Le président français Emmanuel Macron avait personnellement convié C. Ramaphosa lors du sommet du G20 organisé en Afrique du Sud fin 2025, rappelle Pretoria. Le G7, qui réunit les économies les plus avancées, élargit régulièrement ses travaux à des pays tiers, à l’instar du Brésil, de l’Inde ou de la Corée du Sud pour l’édition de cette année.
Si la Maison-Blanche et l’Élysée n’ont pas immédiatement commenté ces accusations, un conseiller du président français, relayé par les médias locaux, a toutefois confirmé jeudi lors d’un point presse que C. Ramaphosa, tout comme le président ukrainien Volodymyr Zelensky, n’avaient pas reçu d’invitation pour ce sommet prévu du 15 au 17 juin, rapportent des sources concordantes.
Malgré cette mise à l’écart, cette décision « n’aura pas d’impact sur la solidité et le caractère étroit de notre relation bilatérale avec la France », a assuré V. Magwenya.
Concernant les États-Unis, le porte-parole a ajouté que l’Afrique du Sud restait « résolue à entretenir un dialogue constructif », soulignant que les relations diplomatiques entre les deux pays « survivront au mandat actuel de la Maison-Blanche ».
Cet incident diplomatique s’inscrit dans un contexte de détérioration des relations entre l’Afrique du Sud et les États-Unis depuis le retour de Donald Trump au pouvoir.
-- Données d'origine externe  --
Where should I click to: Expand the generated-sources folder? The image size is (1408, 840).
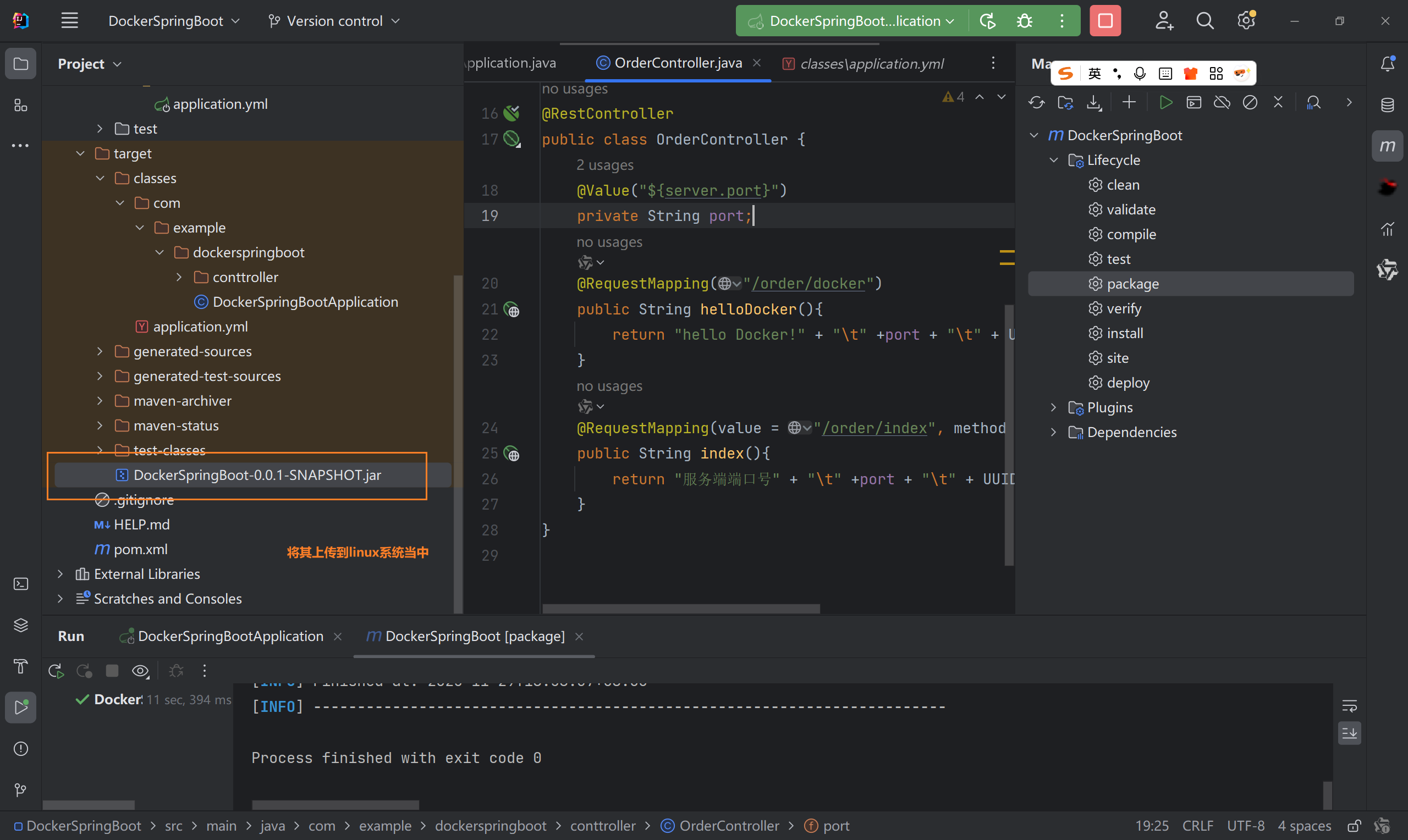(100, 351)
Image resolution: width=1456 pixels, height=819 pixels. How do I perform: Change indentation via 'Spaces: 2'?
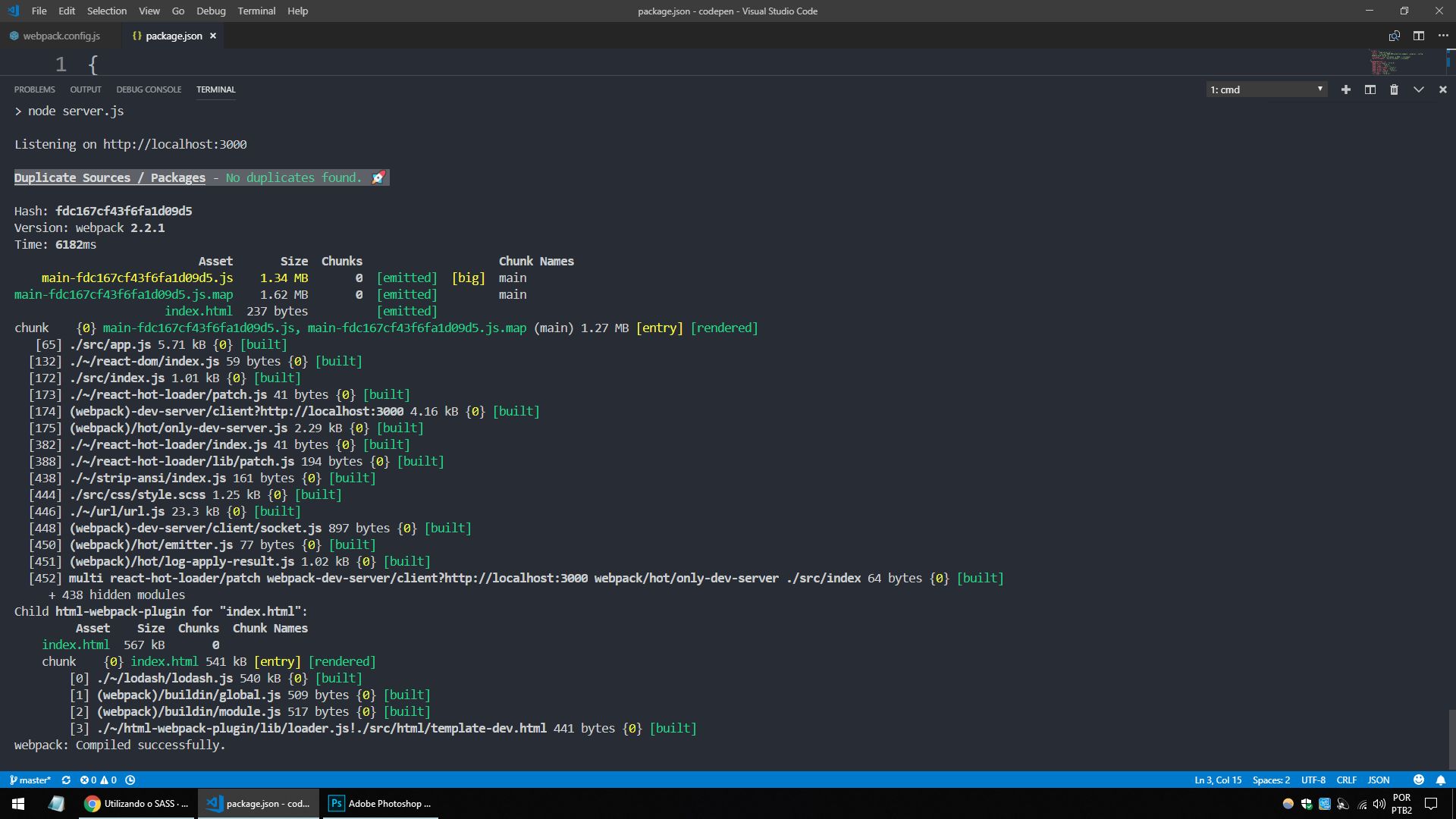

Les tensions ont culminé en novembre dernier lors du sommet du G20 à Johannesburg. Les États-Unis avaient alors boycotté la rencontre, refusant d’y envoyer un représentant de haut niveau pour marquer la passation de la présidence tournante du G20 de l’Afrique du Sud vers les États-Unis. Donald Trump avait justifié cette absence en accusant Pretoria de « violations des droits de l’homme » à l’encontre de la minorité blanche afrikaner, des allégations fermement rejetées par le gouvernement sud-africain.
La crise s’était prolongée en décembre, le secrétaire d’État américain Marco Rubio accusant Pretoria d’avoir « saboté » les communiqués du G20 et affirmant que Washington n’inviterait pas l’Afrique du Sud aux réunions du groupe sous présidence américaine. Le ministre sud-africain des Affaires étrangères, Ronald Lamola, avait alors répliqué en dénonçant les « doubles standards » de Washington, affirmant que le monde était « fatigué des leçons de démocratie » américaines.